En août 2026, 57 % des Ukrainiens interrogés par l'Institut international de sociologie de Kiev estiment que des élections ne devraient avoir lieu qu'après un accord de paix définitif. Cependant, 23 % les souhaitent après un cessez-le-feu accompagné de garanties de sécurité, et 15 % avant la fin des combats. Ces chiffres montrent une évolution : en mars 2026, seulement 13 % soutenaient l'idée d'élections post-cessez-le-feu. La majorité de la population reste prudente, mais une part croissante de la société envisage un retour aux urnes avant une paix totale, à condition que la sécurité soit assurée. Ce débat reflète les tensions entre impératifs démocratiques et réalités de la guerre.
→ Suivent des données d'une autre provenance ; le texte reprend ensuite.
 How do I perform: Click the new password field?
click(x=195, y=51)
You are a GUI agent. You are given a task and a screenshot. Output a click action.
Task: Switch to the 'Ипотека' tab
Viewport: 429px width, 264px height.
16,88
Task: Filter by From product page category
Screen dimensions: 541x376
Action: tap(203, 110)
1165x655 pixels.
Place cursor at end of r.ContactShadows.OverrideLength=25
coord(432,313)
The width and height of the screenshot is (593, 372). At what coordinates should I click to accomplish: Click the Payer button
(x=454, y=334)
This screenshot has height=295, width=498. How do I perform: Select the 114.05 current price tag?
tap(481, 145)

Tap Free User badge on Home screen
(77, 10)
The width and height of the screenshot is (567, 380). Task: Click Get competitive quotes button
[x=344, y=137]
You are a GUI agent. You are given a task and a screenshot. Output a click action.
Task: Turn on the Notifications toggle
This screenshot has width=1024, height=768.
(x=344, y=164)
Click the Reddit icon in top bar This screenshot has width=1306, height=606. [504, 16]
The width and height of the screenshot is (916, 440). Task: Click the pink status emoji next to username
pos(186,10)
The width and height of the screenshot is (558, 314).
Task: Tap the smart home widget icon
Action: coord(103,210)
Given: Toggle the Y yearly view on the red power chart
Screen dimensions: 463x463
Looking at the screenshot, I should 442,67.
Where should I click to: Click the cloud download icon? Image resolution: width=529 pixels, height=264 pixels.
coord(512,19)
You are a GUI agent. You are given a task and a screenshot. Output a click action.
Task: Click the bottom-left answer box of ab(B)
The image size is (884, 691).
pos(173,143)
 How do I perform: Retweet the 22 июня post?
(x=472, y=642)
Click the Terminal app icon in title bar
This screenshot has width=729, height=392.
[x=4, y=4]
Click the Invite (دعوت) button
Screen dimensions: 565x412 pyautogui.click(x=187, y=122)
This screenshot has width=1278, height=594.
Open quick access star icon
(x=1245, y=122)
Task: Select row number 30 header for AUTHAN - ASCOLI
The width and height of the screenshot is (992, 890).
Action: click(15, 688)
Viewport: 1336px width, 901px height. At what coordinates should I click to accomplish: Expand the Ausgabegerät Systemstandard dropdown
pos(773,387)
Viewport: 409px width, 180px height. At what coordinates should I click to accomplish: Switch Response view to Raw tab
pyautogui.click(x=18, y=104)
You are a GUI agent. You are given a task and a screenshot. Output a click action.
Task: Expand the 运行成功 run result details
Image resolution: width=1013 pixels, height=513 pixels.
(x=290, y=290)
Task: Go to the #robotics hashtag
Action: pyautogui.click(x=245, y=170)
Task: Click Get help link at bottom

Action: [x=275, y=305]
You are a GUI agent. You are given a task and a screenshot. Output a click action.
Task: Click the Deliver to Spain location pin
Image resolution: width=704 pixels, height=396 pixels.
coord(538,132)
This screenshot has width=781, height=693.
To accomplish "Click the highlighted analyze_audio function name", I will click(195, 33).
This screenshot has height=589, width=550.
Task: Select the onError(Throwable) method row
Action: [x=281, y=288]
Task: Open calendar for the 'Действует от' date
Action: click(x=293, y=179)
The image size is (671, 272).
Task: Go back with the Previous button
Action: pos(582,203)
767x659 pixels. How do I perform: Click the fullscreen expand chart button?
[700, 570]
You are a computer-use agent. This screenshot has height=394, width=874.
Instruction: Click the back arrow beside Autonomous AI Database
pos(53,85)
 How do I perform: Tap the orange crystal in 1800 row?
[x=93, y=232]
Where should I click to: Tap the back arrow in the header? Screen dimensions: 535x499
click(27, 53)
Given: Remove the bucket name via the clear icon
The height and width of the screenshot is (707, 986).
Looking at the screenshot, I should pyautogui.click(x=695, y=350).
Ce que ça pourrait changer

Pour concilier démocratie et guerre, deux piliers sont proposés : maintenir pendant le conflit des sources non électorales de légitimité démocratique, comme le contrôle parlementaire, l'indépendance des agences anticorruption, la transparence des décisions et le pluralisme médiatique ; et préparer dès maintenant les conditions d'un futur scrutin. Cela implique de définir des critères publics pour le report ou la tenue des élections, impliquant le Parlement, la Commission électorale centrale, les institutions judiciaires et les forces politiques. L'objectif est d'éviter que la décision ne repose uniquement sur l'exécutif, qui serait à la fois juge et partie dans la compétition électorale.